The interesting thing to me is how easy it is for people to discount these accounts.  Perhaps they believe that they are made up by the media, or that there was something really wrong with the patient that made them so sick.

Regardless, the messages from the ICU often fall on deaf ears.

I’ve been contemplating the parable of the rich man and Lazarus.  This parable is simply the story of a wealthy man (given no name) and a poor man (named Lazarus).  We know virtually nothing about them except that they lived close to each other and they both died.

Lazarus after dying went Paradise, while the rich man went to hell.  There, in hell, he had a conversation with father Abraham where he begged Abraham to send Lazarus back, “For I have five brothers — so that he may warn them, lest they also come into this place of torment.”

Abraham denies this request, telling him that his brothers have Moses and the prophets (the Scriptures) to warn them of how they should behave.  
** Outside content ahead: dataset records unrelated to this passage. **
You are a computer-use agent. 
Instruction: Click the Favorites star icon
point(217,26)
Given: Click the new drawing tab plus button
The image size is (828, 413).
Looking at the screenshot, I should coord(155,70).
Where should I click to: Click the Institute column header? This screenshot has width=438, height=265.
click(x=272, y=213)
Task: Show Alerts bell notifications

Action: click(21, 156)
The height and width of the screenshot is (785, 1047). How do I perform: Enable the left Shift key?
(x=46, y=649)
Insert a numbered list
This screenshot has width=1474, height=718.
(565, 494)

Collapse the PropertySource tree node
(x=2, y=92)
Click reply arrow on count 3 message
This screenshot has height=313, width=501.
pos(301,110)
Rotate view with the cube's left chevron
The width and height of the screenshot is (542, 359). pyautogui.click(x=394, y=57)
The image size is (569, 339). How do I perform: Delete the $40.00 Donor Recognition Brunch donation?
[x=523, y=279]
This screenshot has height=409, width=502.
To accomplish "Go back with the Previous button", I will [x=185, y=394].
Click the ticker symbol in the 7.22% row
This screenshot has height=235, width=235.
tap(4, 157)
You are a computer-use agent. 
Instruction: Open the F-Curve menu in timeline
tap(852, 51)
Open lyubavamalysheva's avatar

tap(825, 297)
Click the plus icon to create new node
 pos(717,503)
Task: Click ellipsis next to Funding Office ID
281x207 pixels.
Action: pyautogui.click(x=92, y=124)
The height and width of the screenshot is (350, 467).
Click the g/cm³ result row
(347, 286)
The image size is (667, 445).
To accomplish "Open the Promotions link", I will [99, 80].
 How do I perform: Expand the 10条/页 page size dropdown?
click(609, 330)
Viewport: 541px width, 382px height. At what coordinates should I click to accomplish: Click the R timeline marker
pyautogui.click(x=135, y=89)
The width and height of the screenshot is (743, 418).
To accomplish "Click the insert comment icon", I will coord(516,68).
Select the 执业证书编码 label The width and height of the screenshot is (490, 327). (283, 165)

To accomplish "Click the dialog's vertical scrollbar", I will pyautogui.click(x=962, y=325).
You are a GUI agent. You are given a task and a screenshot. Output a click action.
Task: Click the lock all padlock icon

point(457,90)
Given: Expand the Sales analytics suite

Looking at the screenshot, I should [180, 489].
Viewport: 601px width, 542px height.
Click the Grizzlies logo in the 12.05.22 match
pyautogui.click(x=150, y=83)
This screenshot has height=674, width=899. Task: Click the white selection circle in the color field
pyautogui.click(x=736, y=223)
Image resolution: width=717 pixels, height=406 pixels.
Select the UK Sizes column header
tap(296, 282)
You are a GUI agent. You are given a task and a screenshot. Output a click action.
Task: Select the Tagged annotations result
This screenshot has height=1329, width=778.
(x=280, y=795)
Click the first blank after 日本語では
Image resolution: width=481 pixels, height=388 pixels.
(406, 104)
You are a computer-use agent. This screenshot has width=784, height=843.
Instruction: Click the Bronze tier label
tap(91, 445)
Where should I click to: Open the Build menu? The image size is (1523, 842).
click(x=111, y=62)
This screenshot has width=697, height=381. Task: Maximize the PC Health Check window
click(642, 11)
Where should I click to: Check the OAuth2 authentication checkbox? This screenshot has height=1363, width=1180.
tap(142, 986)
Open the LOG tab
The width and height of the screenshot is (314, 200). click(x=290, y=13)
Still, the tormented man persisted.  “No, father Abraham, but if someone goes to them from the dead they will repent.”

Abraham’s reply was simple.  “If they do not hear Moses and the Prophets, neither will they convinced if someone should rise from the dead.”

It seems a strange thing.  Maybe Jesus was telling His disciples that many would never believe in His resurrection.  Perhaps He was speaking of people’s unwillingness to hear voices that ask them to change their lives.  Change comes within, not from outside forces.

I don’t know why it is that people are so quick to discount good advice.  This really has nothing to do with COVID.  It has everything to do our desires and even the hardness of our hearts.

I see it all of the time.  People plan what they are going to do and then seek out counselors who encourage them in that path.

If you look hard enough, you can always find someone who will encourage you to continue to live dangerously.

Far better are those who listen — to Jesus, the law and the prophets.  They will be blessed, both now and in the future.